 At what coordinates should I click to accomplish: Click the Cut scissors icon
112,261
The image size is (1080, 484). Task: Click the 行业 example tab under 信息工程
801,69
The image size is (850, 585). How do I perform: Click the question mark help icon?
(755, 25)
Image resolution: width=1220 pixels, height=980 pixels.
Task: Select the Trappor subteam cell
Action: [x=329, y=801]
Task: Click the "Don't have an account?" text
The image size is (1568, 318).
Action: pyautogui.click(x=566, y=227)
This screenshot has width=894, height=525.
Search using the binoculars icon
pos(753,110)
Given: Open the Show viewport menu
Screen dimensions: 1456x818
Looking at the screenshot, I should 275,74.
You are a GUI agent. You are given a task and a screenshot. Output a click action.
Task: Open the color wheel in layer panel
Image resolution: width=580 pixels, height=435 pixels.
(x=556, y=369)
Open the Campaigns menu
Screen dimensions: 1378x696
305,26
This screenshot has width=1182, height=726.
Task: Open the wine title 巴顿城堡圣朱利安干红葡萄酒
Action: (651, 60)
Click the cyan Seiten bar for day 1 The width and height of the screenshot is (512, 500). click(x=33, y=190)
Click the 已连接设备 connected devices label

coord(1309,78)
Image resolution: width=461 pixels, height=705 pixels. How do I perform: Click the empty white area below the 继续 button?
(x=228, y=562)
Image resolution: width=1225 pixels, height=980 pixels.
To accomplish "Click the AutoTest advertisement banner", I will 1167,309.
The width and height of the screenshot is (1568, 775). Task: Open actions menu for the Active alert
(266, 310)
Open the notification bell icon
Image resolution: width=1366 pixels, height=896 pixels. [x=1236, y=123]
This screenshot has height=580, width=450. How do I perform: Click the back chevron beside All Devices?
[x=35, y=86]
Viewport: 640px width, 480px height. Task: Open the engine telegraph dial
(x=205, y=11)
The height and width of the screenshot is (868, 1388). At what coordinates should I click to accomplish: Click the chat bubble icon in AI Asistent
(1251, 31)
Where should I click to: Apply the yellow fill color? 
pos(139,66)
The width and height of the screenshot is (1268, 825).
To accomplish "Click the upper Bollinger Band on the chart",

* * * * * * * * *

▶ [AIM OF THE TASK]
Retype the records above exactly as they appear.

▶ [TASK RESPONSE]
 At what coordinates should I click to accomplish: Click the Cut scissors icon
112,261
The image size is (1080, 484). Task: Click the 行业 example tab under 信息工程
801,69
The image size is (850, 585). How do I perform: Click the question mark help icon?
(755, 25)
Image resolution: width=1220 pixels, height=980 pixels.
Task: Select the Trappor subteam cell
Action: [x=329, y=801]
Task: Click the "Don't have an account?" text
The image size is (1568, 318).
Action: pyautogui.click(x=566, y=227)
This screenshot has width=894, height=525.
Search using the binoculars icon
pos(753,110)
Given: Open the Show viewport menu
Screen dimensions: 1456x818
Looking at the screenshot, I should 275,74.
You are a GUI agent. You are given a task and a screenshot. Output a click action.
Task: Open the color wheel in layer panel
Image resolution: width=580 pixels, height=435 pixels.
(x=556, y=369)
Open the Campaigns menu
Screen dimensions: 1378x696
305,26
This screenshot has width=1182, height=726.
Task: Open the wine title 巴顿城堡圣朱利安干红葡萄酒
Action: (651, 60)
Click the cyan Seiten bar for day 1 The width and height of the screenshot is (512, 500). click(x=33, y=190)
Click the 已连接设备 connected devices label

coord(1309,78)
Image resolution: width=461 pixels, height=705 pixels. How do I perform: Click the empty white area below the 继续 button?
(x=228, y=562)
Image resolution: width=1225 pixels, height=980 pixels.
To accomplish "Click the AutoTest advertisement banner", I will 1167,309.
The width and height of the screenshot is (1568, 775). Task: Open actions menu for the Active alert
(266, 310)
Open the notification bell icon
Image resolution: width=1366 pixels, height=896 pixels. [x=1236, y=123]
This screenshot has height=580, width=450. How do I perform: Click the back chevron beside All Devices?
[x=35, y=86]
Viewport: 640px width, 480px height. Task: Open the engine telegraph dial
(x=205, y=11)
The height and width of the screenshot is (868, 1388). At what coordinates should I click to accomplish: Click the chat bubble icon in AI Asistent
(1251, 31)
Where should I click to: Apply the yellow fill color? 
pos(139,66)
The width and height of the screenshot is (1268, 825).
To accomplish "Click the upper Bollinger Band on the chart",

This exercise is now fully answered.